How do I sell my Safety & Compliance Consulting business?

Start by preparing your exit: Prepare 3 years of clean, accrual-basis financial statements reviewed or compiled by a CPA; Document all client contracts, retainer agreements, and renewal schedules in a centralized system; Develop a client relationship transition plan identifying key staff who maintain each account relationship. The typical buyer is: A strategic acquirer such as a larger national EHS consulting platform executing a geographic or vertical roll-up strategy, a private equity-backed holding company in the professional services space, or an entrepreneurial buyer with an operations or safety background seeking a cash-flowing business with recession-resistant demand

How long does it take to sell a Safety & Compliance Consulting business?
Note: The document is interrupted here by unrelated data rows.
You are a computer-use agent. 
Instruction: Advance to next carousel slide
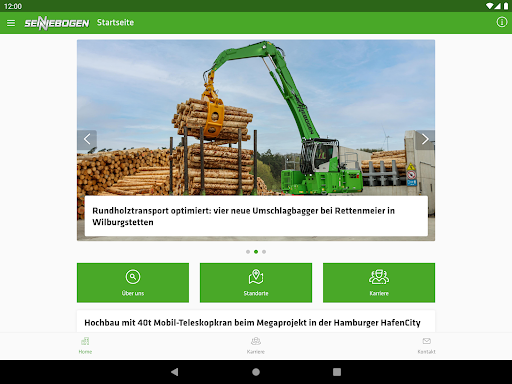click(425, 139)
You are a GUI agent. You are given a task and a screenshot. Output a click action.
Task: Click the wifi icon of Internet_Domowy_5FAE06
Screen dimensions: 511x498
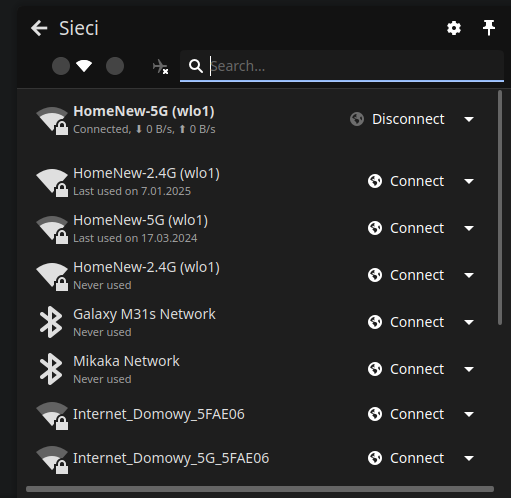(52, 415)
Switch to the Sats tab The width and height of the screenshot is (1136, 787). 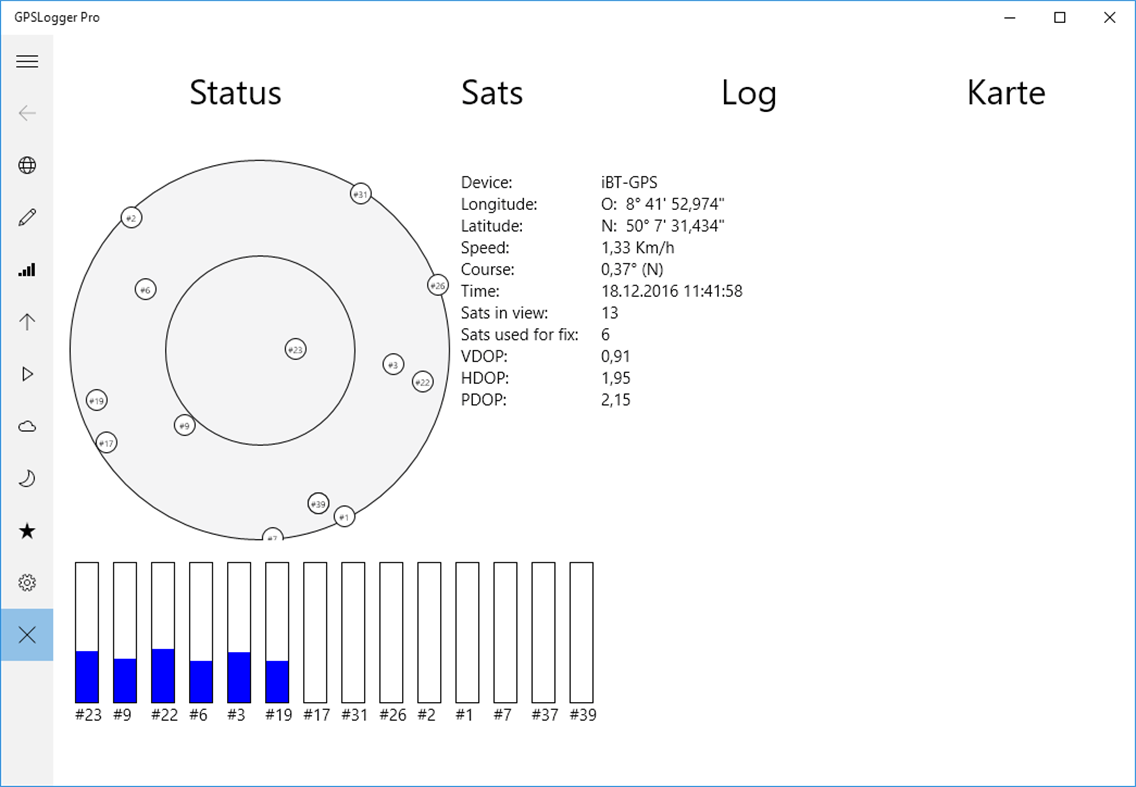(491, 92)
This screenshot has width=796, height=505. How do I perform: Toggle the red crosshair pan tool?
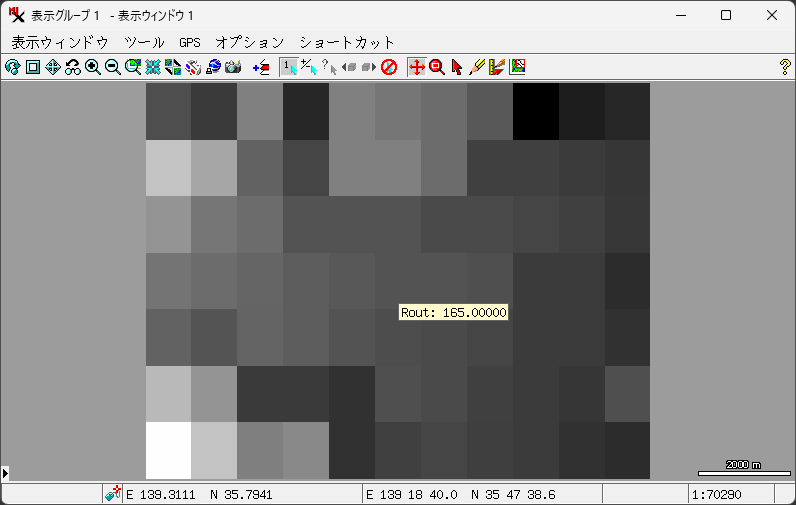pos(417,67)
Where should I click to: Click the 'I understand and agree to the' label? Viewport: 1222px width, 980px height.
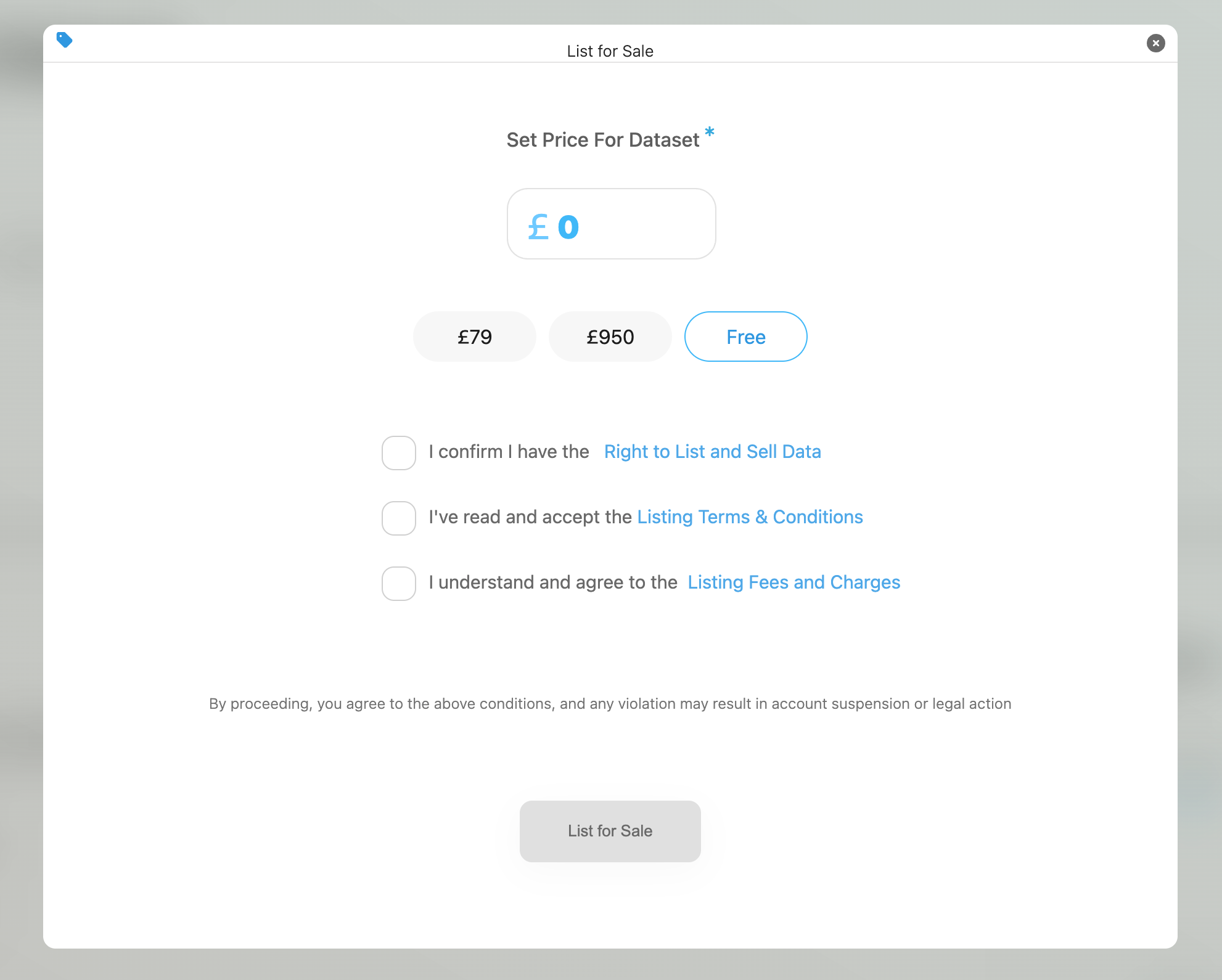coord(552,582)
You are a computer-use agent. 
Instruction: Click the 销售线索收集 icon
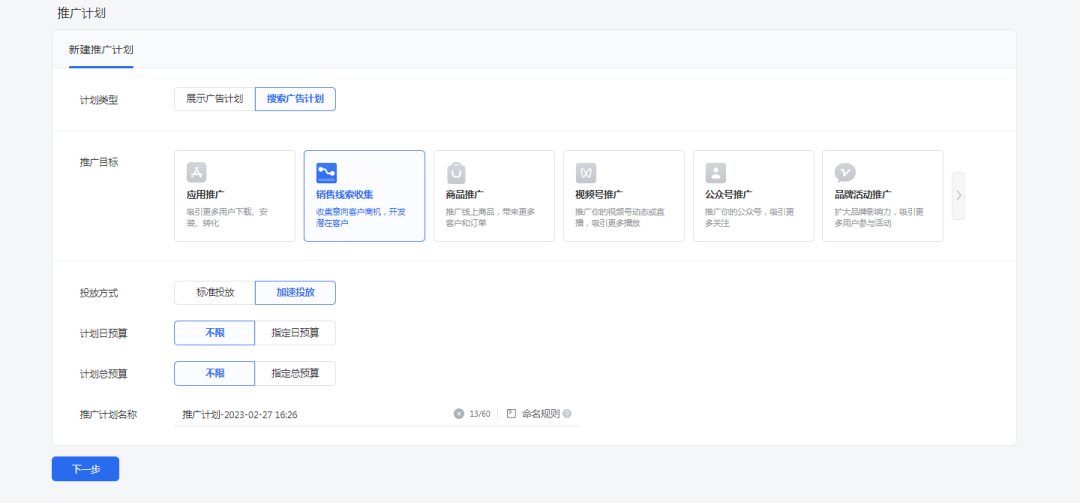(x=326, y=173)
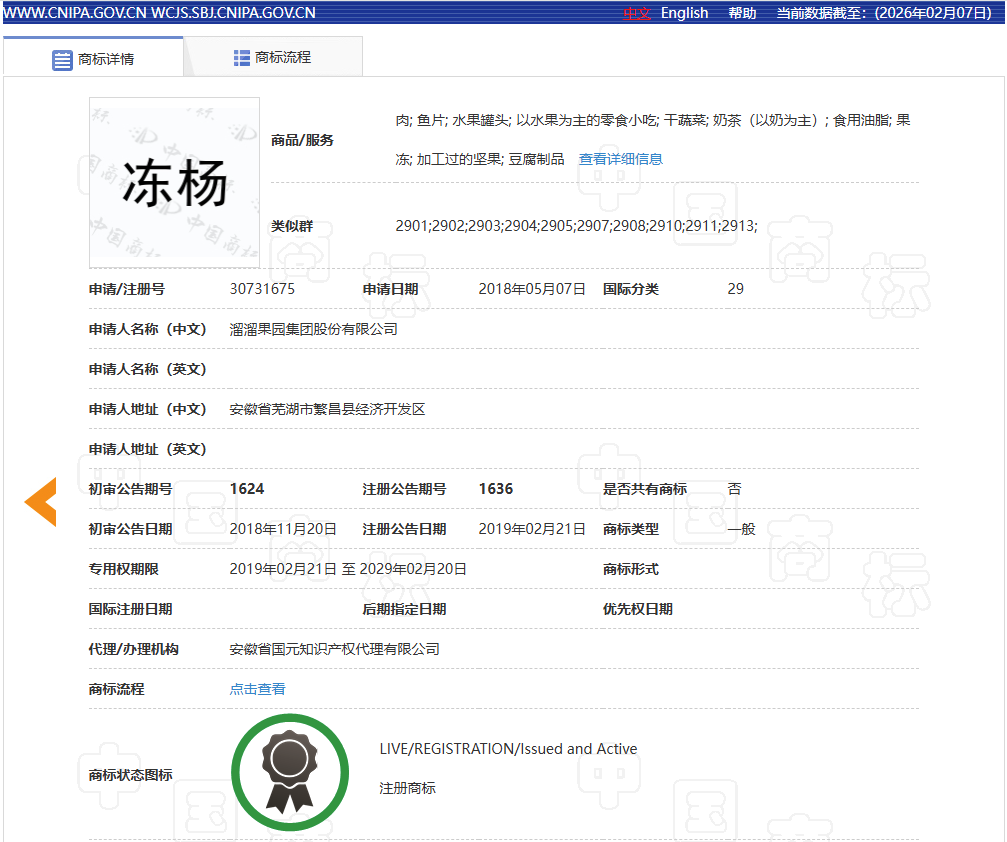Click applicant name 溜溜果园集团股份有限公司
Screen dimensions: 1007x842
[313, 329]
The average exit timeline for a Safety & Compliance Consulting business is 12–24 months. This includes preparation, marketing to buyers, due diligence, and closing.

What hurts the value of a Safety & Compliance Consulting business?

Common value killers for Safety & Compliance Consulting businesses include: Owner as sole rainmaker and primary service deliverer with no documented client handoff process; Predominantly project-based revenue with few multi-year retainer or subscription agreements; Inconsistent financial records, commingled personal expenses, or revenue booked on a cash basis; Regulatory violations, pending OSHA citations, or errors-and-omissions claims against the firm; Staff lacking formal certifications or operating under the owner's personal credentials without transferable qualifications.